Benchmarking single cell transcriptome matching methods for incremental growth of reference atlases
Benchmarking single cell transcriptome matching methods for incremental growth of reference atlases
Hu, J.; Peng, B.; Pankajam, A. V.; Xu, B.; Deshpande, V. A.; Bueckle, A. D.; Herr, B. W.; Borner, K.; Dupont, C. L.; Scheuermann, R. H.; Zhang, Y.

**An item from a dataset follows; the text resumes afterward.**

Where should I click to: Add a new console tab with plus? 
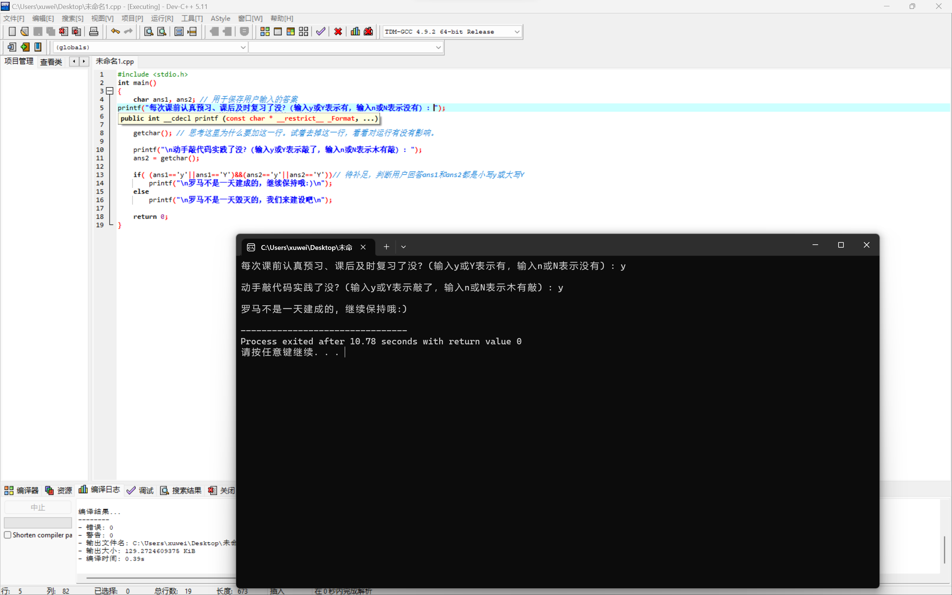click(x=386, y=247)
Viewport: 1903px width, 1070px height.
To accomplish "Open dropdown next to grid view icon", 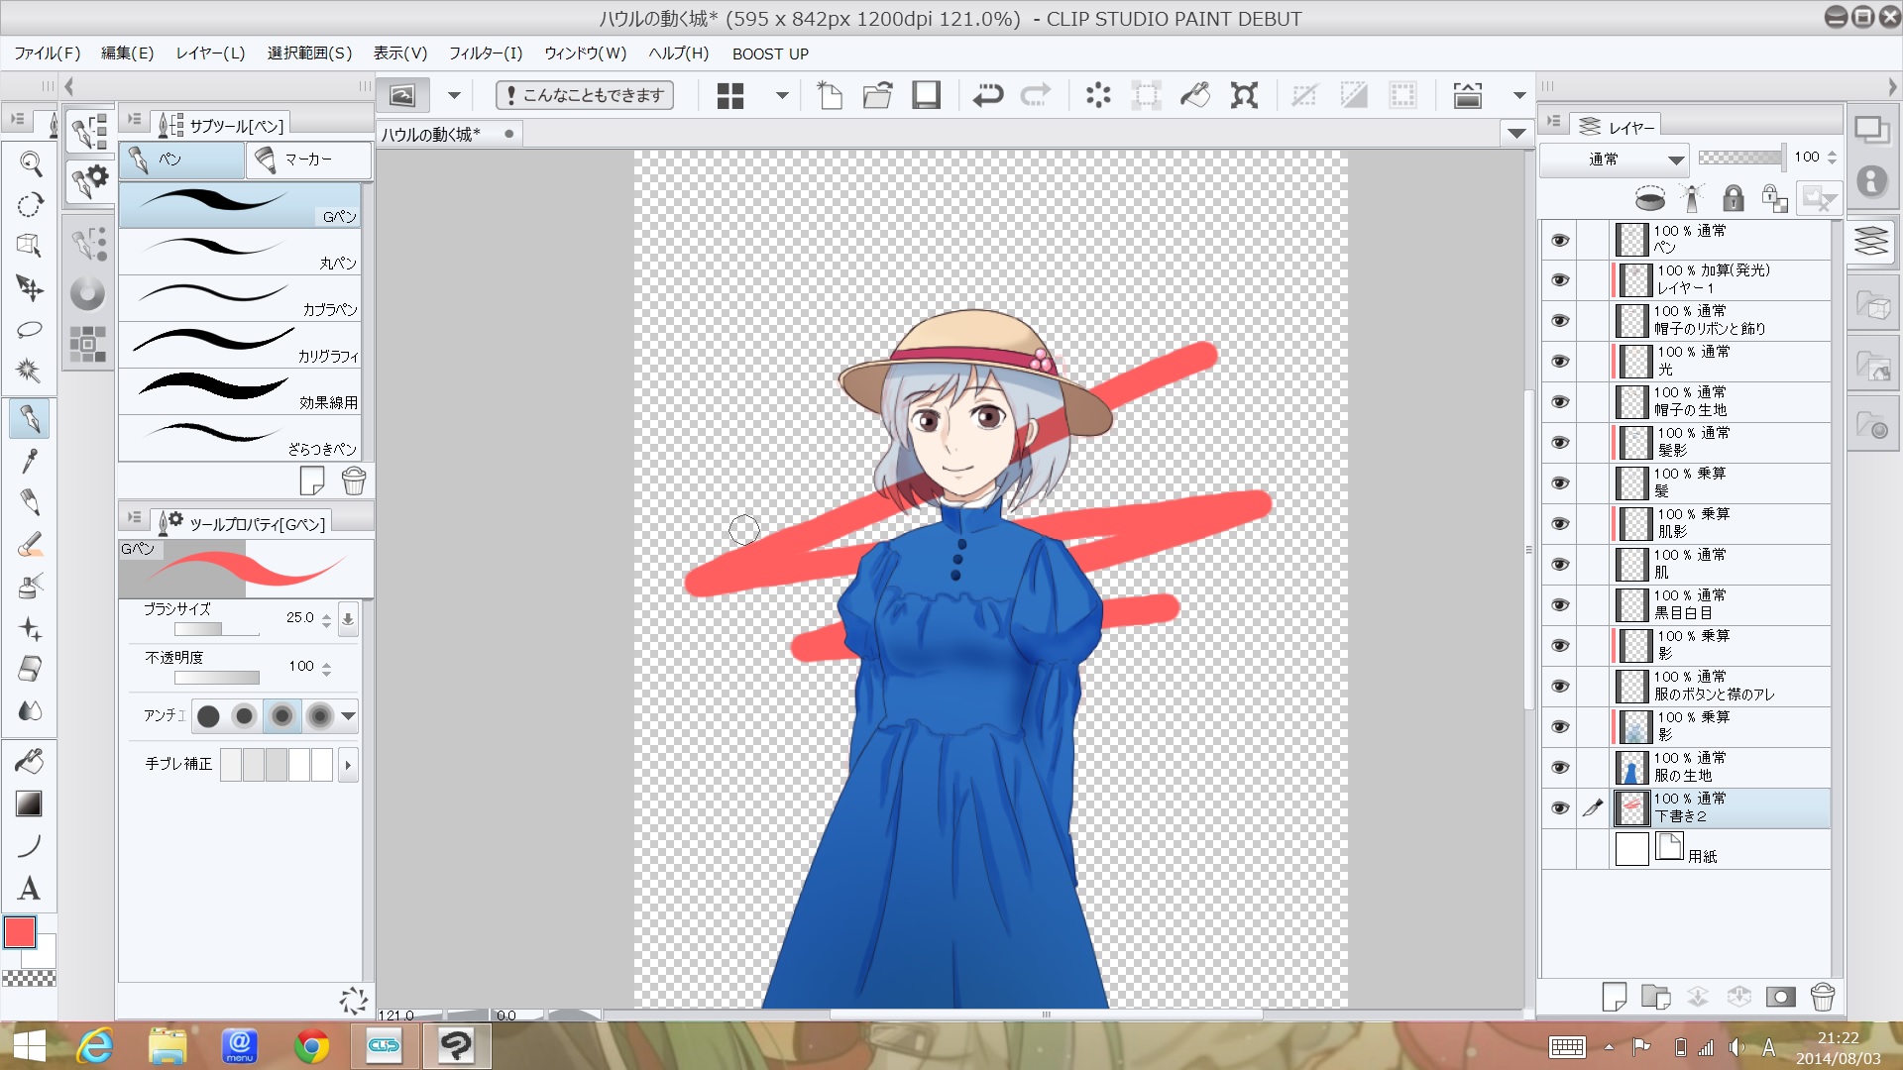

AbstractBackground: The advancement of single cell technologies has driven significant progress in constructing a multiscale, pan-organ Human Reference Atlas (HRA), though challenges remain in harmonizing cell types and unifying nomenclature. Multiple machine learning and artificial intelligence methods, including pre-trained and fine-tuned models on large-scale atlas data, are publicly available for the single cell community users to computationally annotate and match their cell clusters to the reference atlas. Results: This study benchmarks four computational tools for cell type annotation and matching -- Azimuth, CellTypist, scArches, and FR-Match -- using two lung atlas datasets, the Human Lung Cell Atlas (HLCA) and the LungMAP single-cell reference (CellRef). Despite achieving high overall performance while comparing algorithmic cell type annotations to expert annotated data, variations in accuracy were observed, especially in annotating rare cell types, underlining the need for improved consistency across cell type prediction methods. The benchmarked methods were used to cross-compare and incrementally integrate 61 cell types from HLCA and 48 cell types from CellRef, resulting in a meta-atlas of 41 matched cell types, 20 HLCA-specific cell types, and 7 CellRef-specific cell types. Conclusion: This study reveals complementing strengths of the benchmarked methods and presents a framework for incremental growth of the cell type inventory in the reference atlases, leading to 68 unique cell types in the meta-atlas across CellRef and HLCA. The benchmarking analysis contributes to improving the coverage and quality of HRA construction by assessing the reliability and performance of cell type annotation approaches for single cell transcriptomics datasets.